Certamente o baixíssimo número de mulheres no poder executivo municipal é um reflexo da estrutura machista, patriarcal e conservadora da política e do espaço público. As barreiras, os entraves, as portas são mais difíceis, numerosas e às vezes intransponíveis para as mulheres. Todas as pessoas perdem com isso. Perdemos a possibilidade de aprofundamento da democracia e de diversificação das instâncias decisórias.
Quando olhamos para os dados, é chocante, tanto para o executivo quando para o legislativo. Em Minas Gerais temos apenas 10% de prefeitas, no Brasil temos apenas duas governadoras, ambas na região Nordeste. Também só temos duas prefeitas de capitais. Isso não pode ser considerado normal nem uma obra do acaso. Esses dados são resultado de um processo de exclusão das mulheres da política e da esfera pública como um todo.
4- Como você avalia a instituição da cota de gênero como mecanismo de incentivo à participação feminina na política?
Diante do cenário que vivemos é essencial, e os mecanismos que temos precisam ser melhorados, aprofundados.

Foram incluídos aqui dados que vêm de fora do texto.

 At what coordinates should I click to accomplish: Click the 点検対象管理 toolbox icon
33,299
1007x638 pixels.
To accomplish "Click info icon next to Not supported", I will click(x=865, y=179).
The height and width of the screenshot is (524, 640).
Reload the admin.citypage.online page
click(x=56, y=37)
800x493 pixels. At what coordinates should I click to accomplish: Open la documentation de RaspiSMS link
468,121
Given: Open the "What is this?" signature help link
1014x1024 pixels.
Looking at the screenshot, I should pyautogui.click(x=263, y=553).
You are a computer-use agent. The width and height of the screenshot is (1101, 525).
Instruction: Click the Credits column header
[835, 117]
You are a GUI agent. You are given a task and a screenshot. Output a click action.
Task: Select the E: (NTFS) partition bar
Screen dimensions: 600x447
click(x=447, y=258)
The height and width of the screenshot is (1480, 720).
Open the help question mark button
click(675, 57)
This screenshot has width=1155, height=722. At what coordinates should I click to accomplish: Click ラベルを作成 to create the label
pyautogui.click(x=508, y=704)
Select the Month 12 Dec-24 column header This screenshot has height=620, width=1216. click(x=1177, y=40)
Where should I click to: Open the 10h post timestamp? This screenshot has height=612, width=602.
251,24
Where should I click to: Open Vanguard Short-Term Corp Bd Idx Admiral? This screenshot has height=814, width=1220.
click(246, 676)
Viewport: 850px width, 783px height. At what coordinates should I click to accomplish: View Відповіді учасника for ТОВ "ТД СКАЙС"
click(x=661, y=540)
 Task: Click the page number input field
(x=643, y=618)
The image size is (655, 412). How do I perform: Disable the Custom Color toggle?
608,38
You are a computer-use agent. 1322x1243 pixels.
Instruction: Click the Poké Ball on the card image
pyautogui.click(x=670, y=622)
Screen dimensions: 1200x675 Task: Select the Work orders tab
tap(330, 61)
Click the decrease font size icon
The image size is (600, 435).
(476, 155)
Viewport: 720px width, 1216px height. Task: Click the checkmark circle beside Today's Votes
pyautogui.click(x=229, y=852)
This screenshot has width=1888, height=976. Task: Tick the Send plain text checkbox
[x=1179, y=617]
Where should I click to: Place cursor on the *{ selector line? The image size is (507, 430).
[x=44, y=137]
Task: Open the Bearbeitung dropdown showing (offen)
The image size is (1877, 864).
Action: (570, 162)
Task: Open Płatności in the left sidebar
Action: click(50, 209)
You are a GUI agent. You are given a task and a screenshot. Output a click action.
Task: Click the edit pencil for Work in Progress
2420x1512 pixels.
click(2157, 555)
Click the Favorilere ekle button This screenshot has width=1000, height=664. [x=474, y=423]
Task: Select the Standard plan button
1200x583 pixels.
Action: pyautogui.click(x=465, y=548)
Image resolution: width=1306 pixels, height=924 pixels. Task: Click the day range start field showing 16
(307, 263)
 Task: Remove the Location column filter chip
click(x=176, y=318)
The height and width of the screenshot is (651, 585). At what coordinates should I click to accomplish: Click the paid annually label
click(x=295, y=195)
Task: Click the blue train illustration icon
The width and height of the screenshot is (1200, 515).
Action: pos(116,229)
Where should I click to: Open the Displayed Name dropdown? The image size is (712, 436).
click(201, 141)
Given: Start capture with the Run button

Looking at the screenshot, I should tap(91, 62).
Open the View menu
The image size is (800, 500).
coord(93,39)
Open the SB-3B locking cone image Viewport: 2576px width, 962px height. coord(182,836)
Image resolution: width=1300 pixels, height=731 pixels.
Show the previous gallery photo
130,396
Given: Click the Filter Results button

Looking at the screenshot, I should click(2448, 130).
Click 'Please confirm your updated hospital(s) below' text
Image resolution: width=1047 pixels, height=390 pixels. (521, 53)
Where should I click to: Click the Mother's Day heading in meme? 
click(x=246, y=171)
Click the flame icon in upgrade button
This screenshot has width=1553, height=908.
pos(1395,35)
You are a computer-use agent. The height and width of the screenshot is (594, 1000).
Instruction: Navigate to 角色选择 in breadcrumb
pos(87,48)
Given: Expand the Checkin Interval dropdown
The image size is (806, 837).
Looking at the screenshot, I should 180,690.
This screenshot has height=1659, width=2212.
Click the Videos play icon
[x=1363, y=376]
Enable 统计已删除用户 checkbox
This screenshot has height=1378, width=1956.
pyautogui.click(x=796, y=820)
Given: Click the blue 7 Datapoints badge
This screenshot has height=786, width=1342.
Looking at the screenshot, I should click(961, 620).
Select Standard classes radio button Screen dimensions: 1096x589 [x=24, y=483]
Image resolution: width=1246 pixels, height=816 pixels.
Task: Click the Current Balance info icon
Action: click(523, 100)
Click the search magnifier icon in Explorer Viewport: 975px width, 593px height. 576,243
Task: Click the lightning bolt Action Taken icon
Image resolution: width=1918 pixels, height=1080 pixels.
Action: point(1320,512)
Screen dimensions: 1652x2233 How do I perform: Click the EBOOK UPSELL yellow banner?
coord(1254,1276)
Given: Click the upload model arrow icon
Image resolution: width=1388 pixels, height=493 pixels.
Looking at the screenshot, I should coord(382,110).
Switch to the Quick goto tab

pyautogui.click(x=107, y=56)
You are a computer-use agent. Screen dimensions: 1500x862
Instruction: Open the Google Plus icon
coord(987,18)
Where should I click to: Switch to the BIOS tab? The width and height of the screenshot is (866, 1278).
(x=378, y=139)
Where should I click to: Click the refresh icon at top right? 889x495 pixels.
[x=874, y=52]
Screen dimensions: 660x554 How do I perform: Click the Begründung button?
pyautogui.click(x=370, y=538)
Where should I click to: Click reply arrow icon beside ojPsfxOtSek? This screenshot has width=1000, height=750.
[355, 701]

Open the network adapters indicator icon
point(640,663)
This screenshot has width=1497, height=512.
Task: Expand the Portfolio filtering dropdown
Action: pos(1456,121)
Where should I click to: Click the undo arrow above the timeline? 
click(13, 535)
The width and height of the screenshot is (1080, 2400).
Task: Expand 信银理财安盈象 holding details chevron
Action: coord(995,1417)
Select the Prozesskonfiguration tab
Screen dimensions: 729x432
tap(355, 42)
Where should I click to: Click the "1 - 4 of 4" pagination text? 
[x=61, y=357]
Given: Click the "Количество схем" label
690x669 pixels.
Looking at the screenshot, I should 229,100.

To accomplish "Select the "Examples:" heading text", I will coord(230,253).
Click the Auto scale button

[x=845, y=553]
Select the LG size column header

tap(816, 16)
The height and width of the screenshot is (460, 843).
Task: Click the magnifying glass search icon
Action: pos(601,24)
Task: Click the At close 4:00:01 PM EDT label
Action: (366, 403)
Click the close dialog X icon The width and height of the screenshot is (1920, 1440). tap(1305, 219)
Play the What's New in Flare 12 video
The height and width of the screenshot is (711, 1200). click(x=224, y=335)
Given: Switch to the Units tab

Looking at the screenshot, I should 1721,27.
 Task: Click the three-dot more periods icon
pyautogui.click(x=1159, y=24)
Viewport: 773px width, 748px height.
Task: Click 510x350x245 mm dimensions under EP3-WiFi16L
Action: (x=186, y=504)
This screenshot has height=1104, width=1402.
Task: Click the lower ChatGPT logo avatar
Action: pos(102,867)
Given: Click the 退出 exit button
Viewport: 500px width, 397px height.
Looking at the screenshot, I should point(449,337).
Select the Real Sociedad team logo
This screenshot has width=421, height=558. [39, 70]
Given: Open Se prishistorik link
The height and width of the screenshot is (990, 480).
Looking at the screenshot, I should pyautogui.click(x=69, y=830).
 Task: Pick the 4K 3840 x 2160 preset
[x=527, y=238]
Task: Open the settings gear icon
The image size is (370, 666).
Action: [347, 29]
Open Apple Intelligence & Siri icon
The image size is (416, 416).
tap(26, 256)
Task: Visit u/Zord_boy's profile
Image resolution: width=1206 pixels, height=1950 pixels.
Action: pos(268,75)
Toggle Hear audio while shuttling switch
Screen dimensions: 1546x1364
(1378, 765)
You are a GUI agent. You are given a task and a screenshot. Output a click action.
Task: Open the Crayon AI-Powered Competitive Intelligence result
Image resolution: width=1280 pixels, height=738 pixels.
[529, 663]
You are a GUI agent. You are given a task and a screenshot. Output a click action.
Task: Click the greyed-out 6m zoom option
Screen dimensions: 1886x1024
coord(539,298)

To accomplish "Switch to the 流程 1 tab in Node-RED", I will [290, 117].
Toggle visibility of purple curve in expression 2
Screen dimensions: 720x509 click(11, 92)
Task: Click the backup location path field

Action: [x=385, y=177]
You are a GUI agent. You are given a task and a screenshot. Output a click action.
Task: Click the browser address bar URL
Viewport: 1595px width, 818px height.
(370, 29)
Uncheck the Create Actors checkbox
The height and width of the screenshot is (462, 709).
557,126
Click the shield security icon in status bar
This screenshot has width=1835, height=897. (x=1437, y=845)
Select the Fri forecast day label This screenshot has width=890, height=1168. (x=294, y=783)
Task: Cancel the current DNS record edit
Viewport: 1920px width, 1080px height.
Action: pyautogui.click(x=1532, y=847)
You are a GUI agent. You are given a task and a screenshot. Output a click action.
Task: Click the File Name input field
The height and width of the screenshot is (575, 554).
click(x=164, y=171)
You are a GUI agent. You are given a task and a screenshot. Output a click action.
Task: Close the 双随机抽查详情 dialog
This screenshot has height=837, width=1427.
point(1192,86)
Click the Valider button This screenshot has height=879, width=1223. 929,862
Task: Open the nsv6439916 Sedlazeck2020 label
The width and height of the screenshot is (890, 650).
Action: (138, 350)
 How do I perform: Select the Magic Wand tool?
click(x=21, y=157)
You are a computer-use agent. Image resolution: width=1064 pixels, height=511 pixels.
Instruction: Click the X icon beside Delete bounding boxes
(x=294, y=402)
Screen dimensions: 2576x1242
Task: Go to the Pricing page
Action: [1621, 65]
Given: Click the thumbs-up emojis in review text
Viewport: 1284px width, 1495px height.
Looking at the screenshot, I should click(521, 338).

A lei prevê hoje a reserva apenas no quadro de candidaturas para o poder legislativo. Foi um avanço, mas é insuficiente. Precisamos reservar cadeiras, de fato. Existe um projeto tramitando nesse sentido, o PL 1.951/2021, que prevê um escalonamento da reserva de vagas para mulheres no legislativo a cada eleição até o limite de 30% das cadeiras nas eleições de 2038 ou 2040.
Outro ponto é a necessidade de regras mais rígidas e fiscalização quanto às regulamentações que já existem, o mínimo, que é a reserva de candidaturas é sequencialmente desrespeitado pelos partidos, isso sem falar da distribuição de recursos. Uma campanha política sem orçamento digno é praticamente condenada ao fracasso. Esse é um ponto que muitas vezes as pessoas sentem um certo receio de tocar, mas o fato é que para fazer política é preciso que existam recursos financeiros.
Eu também gosto sempre de mencionar a redação do dispositivo legal que faz a reserva das candidaturas femininas na lei eleitoral, acho ele um sintoma muito interessante da forma como a masculinidade pensa as mulheres na política: art. 10, §3º “Do número de vagas resultante das regras previstas neste artigo, cada partido ou coligação preencherá o mínimo de 30% (trinta por cento) e o máximo de 70% (setenta por cento) para candidaturas de cada sexo”. Percebem que a palavra mulher não é mencionada?
5- Outro importante recorte quanto à representatividade na política é o étnico/racial. As conquistas femininas avançaram na representatividade de mulheres negras e indígenas? O quanto ainda precisa ser feito?
Estamos avançando, mas pouco e lentamente. Não acho que seja suficiente para uma democracia do tamanho da brasileira. Hoje 72% das deputadas e deputados se autodeclararam brancas e brancos. Ao mesmo tempo, os dados mais recentes do censo dão conta que 55,5% da população brasileira é negra (soma de pessoas autodeclaradas pretas e pardas). E hoje, o maior grupo populacional do Brasil é o pardo, são 45,3% da população. Definitivamente, a política não reflete a sociedade nem em termos de gênero e nem em termos raciais.
Quando observamos a representação indígena, na Câmara das Deputadas e Deputadas subimos de 1, nas eleições de 2018 para 5 nas eleições de 2022. É, sem dúvida, um dado importante. Mas, se pensarmos em termos na importância dos povos originários, das fundamentais pautas a serem defendidas e da representatividade que estas necessitam ainda é bastante insuficiente.